* _GIVEN TEXT_
◇ ◇ ◇
# Grounding of 400a residential service /dual meters/one disconnect outside and one inside



## Steve46 (4 mo ago)

I had a single 200a service that had a 200a disconnect located outside by meter. Grounding was done at disconnect outside, #6 to ground rod and #4 to water main. I have upgraded to 400a, and replaced single meter with a dual meter enclosure and added a 200a main breaker panel indoors for separate unit. I am not under 2020 code, so disconnect is in panel itself indoors, directly behind meter. So basically the outside has 2 meters and one disconnect only for original panel. Since existing outside disconnect was grounding properly already, I will left this alone. I was thinking to just ground the new main breaker panel separately, the same way, #6 to ground rod and #4 to water main. Is this done properly? I guess what I am asking is if it is ok to have one disconnect outside for the existing panel and the other panel having its disconnect indoors and all grounding the way I had explained, assuming of course no adoption of the 2020 code as of now? This is just a house, not a condo or anything. Thanks. Steve.


----------



## Almost Retired (Sep 14, 2021)

Steve46 said:


> I had a single 200a service that had a 200a disconnect located outside by meter. Grounding was done at disconnect outside, #6 to ground rod and #4 to water main. I have upgraded to 400a, and replaced single meter with a dual meter enclosure and added a 200a main breaker panel indoors for separate unit. I am not under 2020 code, so disconnect is in panel itself indoors, directly behind meter. So basically the outside has 2 meters and one disconnect only for original panel. Since existing outside disconnect was grounding properly already, I will left this alone. I was thinking to just ground the new main breaker panel separately, the same way, #6 to ground rod and #4 to water main. Is this done properly? I guess what I am asking is if it is ok to have one disconnect outside for the existing panel and the other panel having its disconnect indoors and all grounding the way I had explained, assuming of course no adoption of the 2020 code as of now? This is just a house, not a condo or anything. Thanks. Steve.


you are asking the wrong people 
ask your inspector
the better ones choose to help rather than hurt

if yours isnt like that, keep in mind that overkill may not be enough to please him

you also need to look up your poco "customer installation standards" usually found on their website
my poco requires #4 cu GEC for 200A
in my area ..... if you replaced the meter base, the whole job will be considered new construction
and every last bit of it will need to meet current code and poco specs


----------



## SWDweller (Dec 9, 2020)

Adding my POCO does not all allow 2 meters of the same voltage to the same property. Unless they are for an apartment and the meters paid by different people.
Did you consult with the POCO and AHJ before you wandered down this path?


----------



## u2slow (Jan 2, 2014)

And to add to @SWDweller... is your zoning/municipality even allowing a 2nd occupancy?


----------



## LGLS (Nov 10, 2007)

Steve46 said:


> I had a single 200a service that had a 200a disconnect located outside by meter. Grounding was done at disconnect outside, #6 to ground rod and #4 to water main. I have upgraded to 400a, and replaced single meter with a dual meter enclosure and added a 200a main breaker panel indoors for separate unit. I am not under 2020 code, so disconnect is in panel itself indoors, directly behind meter. So basically the outside has 2 meters and one disconnect only for original panel. Since existing outside disconnect was grounding properly already, I will left this alone. I was thinking to just ground the new main breaker panel separately, the same way, #6 to ground rod and #4 to water main. Is this done properly? I guess what I am asking is if it is ok to have one disconnect outside for the existing panel and the other panel having its disconnect indoors and all grounding the way I had explained, assuming of course no adoption of the 2020 code as of now? This is just a house, not a condo or anything. Thanks. Steve.
◇ ◇ ◇
* _DATA RECORDS_
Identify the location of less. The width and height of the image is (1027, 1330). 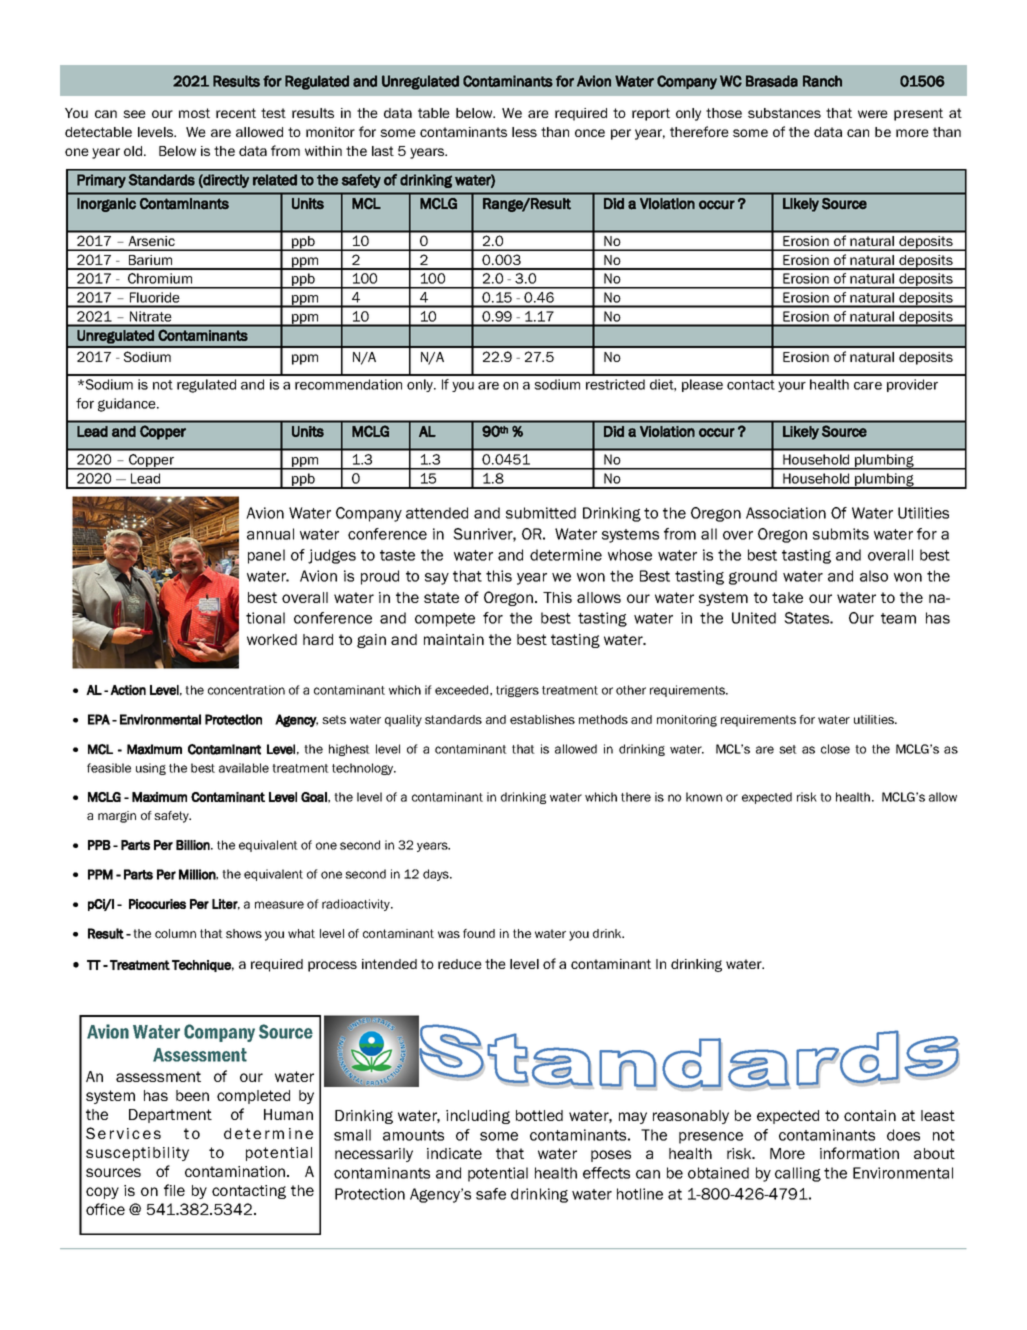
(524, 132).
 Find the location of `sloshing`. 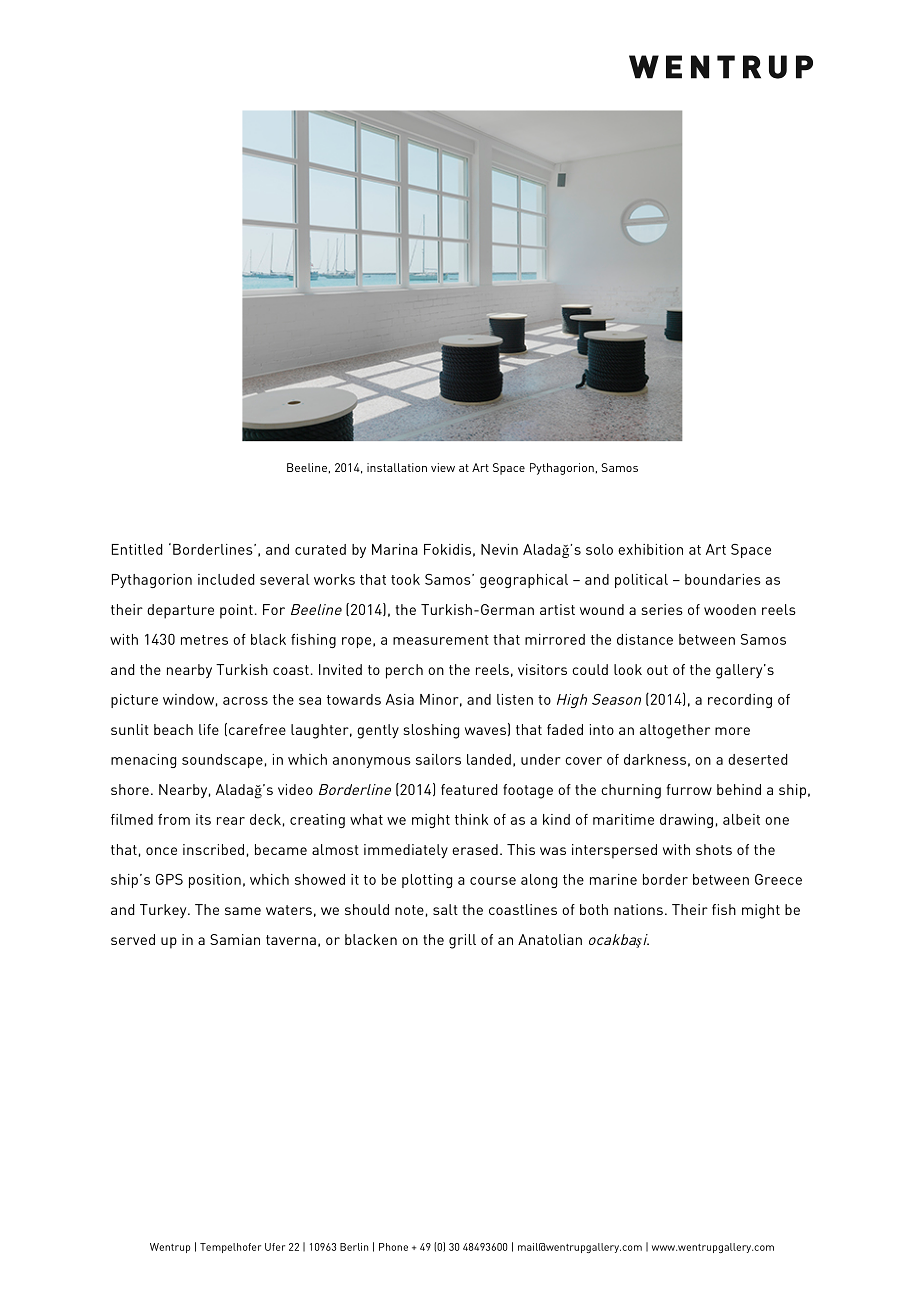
◇ ◇ ◇
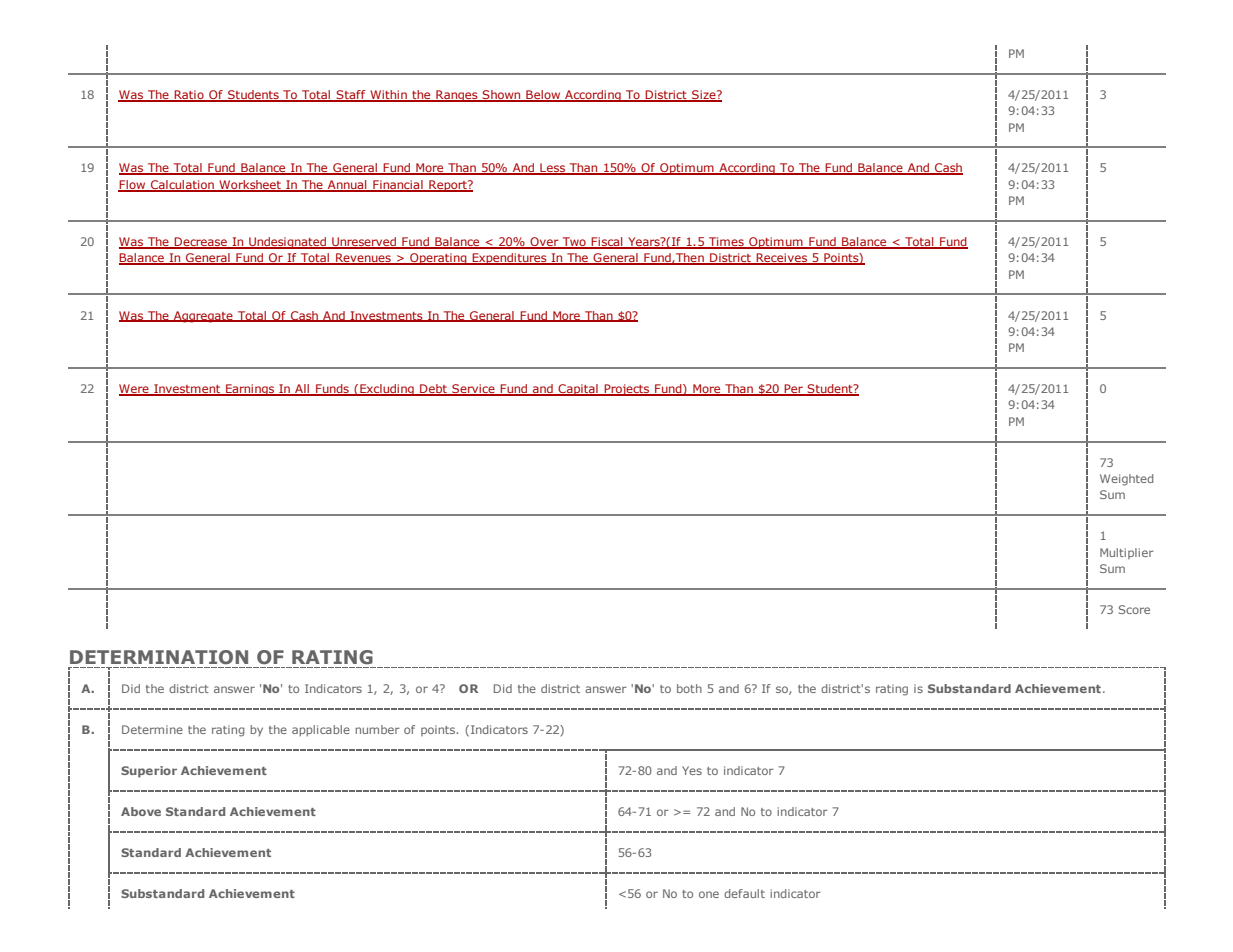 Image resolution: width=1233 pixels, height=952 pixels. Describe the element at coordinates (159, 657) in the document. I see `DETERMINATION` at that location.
◇ ◇ ◇
* _BRIEF 1_
Decide whether each statement agrees with the grounding thread, answering yes or no and quoting the deciding words: (a) Steve46's original outside disconnect was rated 200a; (b) Almost Retired's poco requires #6 cu GEC for 200A; (c) u2slow asks whether the zoning or municipality allows a second occupancy.
* _BRIEF 2_
Rewrite the passage of the grounding thread that begins at the words "Adding my POCO" and stops after "down this path?", putting "utility" wherever "POCO" appears.
* _BRIEF 3_
Condense Steve46's post in the grounding thread, starting "I had a single 200a service", into a list that keeps its main facts.

* _EXERCISE ANSWER 1_
(a) Yes: "a single 200a service that had a 200a disconnect located outside by meter"
(b) No: "my poco requires #4 cu GEC for 200A"
(c) Yes: "is your zoning/municipality even allowing a 2nd occupancy?"

* _EXERCISE ANSWER 2_
Adding my utility does not all allow 2 meters of the same voltage to the same property. Unless they are for an apartment and the meters paid by different people.
Did you consult with the utility and AHJ before you wandered down this path?

* _EXERCISE ANSWER 3_
- Original setup: a single 200a service with a 200a disconnect outside by the meter, grounded there with #6 to a ground rod and #4 to the water main.
- Upgrade: service raised to 400a, the single meter replaced with a dual meter enclosure, and a 200a main breaker panel added indoors for a separate unit.
- Since the work is not under the 2020 code, the new panel's disconnect is in the panel itself indoors, directly behind the meter. Outside there are 2 meters and one disconnect, which serves only the original panel.
- The existing outside grounding is left as is. The plan is to ground the new panel separately the same way, #6 to a ground rod and #4 to the water main.
- Question: is it acceptable to have one disconnect outside and the other indoors, grounded this way, if the 2020 code has not been adopted? The property is a house, not a condo.